Initial screening was performed with approximately 600 different crystallization conditions based on the commercial kits Crystal Screen and Crystal Screen 2 (Hampton Research), Wizard I and II (Emerald Bio), JCSG+ (Emerald Bio), Precipitant Synergy (Emerald Bio), PACT (Qiagen) and SaltRx (Hampton Research). The sitting-drop experiments were prepared with a Cartesian Honeybee 963 robot (Genomic Solutions) and were systematically analyzed with the assistance of a Rock Imager 1000 automated imaging system (Formulatrix). A single condition [40%(v/v) 2-methyl-2,4-pentanediol, 5%(w/v) polyethylene glycol 8000, 0.1 M sodium cacodylate pH 6.5] yielded small crystals after 10 d. Crystals with adequate dimensions for X-ray diffraction analysis on the MX2 beamline at LNLS, Campinas, Brazil were obtained by reducing the precipitant to 36% in steps of 0.5%(v/v) (Table 2 ).
For X-ray diffraction data collection, a BlXylA crystal was soaked in a cryoprotectant solution consisting of the reservoir solution supplemented with 20%(v/v) glycerol and was further flash-cooled to 100 K in a nitrogen-gas stream. Shutterless data collection was performed with a single-photon-counting hybrid pixel detector using the fine ϕ-slicing strategy to optimal data quality. The data were indexed, integrated and scaled using the XDS package (Kabsch, 2010a ,b ) taking into account the CC1/2 criterion (Karplus & Diederichs, 2012 ) for high-resolution data cutoff. Additional data-collection information and processing statistics are summarized in Table 3 .
The recombinant full-length BlXylA with an N-terminal His6 tag was purified to homogeneity by two chromatographic steps (Fig. 1 ), yielding approximately 5 mg target protein per litre of expression medium. The few contaminants that remained from Ni2+-chelating affinity chromatography (Fig. 1 a) were successfully removed by a gel-filtration purification step (Fig. 1 b), which improved the reproducibility of BLXylA crystallization. The purified protein remained monodisperse in the crystallization concentration (15 mg ml−1) as assessed by dynamic light scattering (R h = 4.3 nm and polydispersity of 25%) and only crystallized in the presence of the organic solvent 2-methyl-2,4-pentanediol.
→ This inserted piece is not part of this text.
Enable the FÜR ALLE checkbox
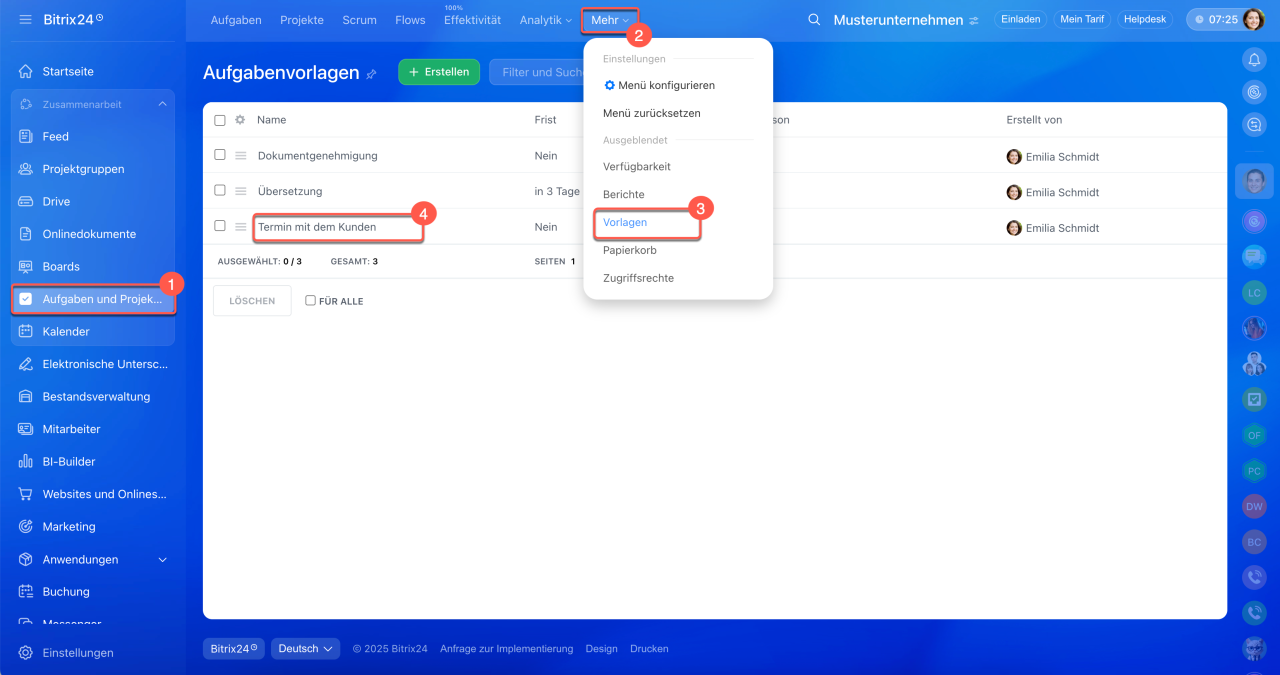The image size is (1280, 675). point(310,300)
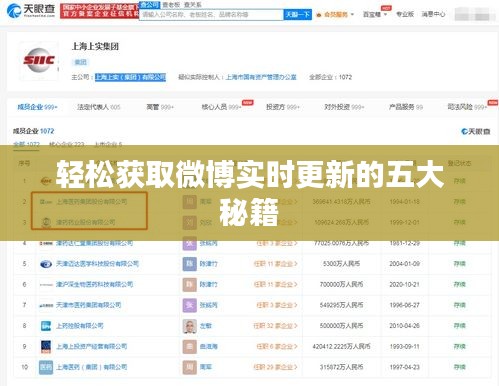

Despite the imperfection of the crystal surface as can be observed in the microphotograph (Fig. 2 ), the crystal diffracted to 2.49 Å resolution and yielded an interpretable diffraction pattern (Fig. 3 ). The crystal belonged to the base-centred monoclinic space group C2 characterized by β = 91.72°. The calculated Matthews coefficient of 1.90 Å3 Da−1 corresponds to a solvent content of 35.41% (Matthews, 1968 ), assuming the molecular weight of the recombinant BlXylA to be 60 387 Da. This analysis statistically confirms the presence of one protomer in the asymmetric unit. BlXylA shares a maximum sequence identity of 45% with homologous β-xylosidases belonging to the GH43 family, and molecular-replacement calculations resulted in an initial model with an R factor of 0.40 and an R free of 0.46, which were further improved by isotropic restrained refinement to an R factor of 0.34 and an R free of 0.39, indicating it to be a correct solution. The structural characterization of this enzyme combined with site-directed mutagenesis and functional studies will shed light on the molecular requirements for xylooligosaccharide specificity within the enigmatic GH43 family, which have great biotechnological relevance in the conversion of lignocellulosic materials into biofuels and other chemicals.
This work was supported by grants from Fundação de Amparo a Pesquisa do Estado de São Paulo (MTM; 2014/07135-1 and 2013/13309-0) and Conselho Nacional de Desenvolvimento Científico e Tecnológico (RR; 481666/2012-5). JAD is the recipient of a FAPESP fellowship (2013/10443-7).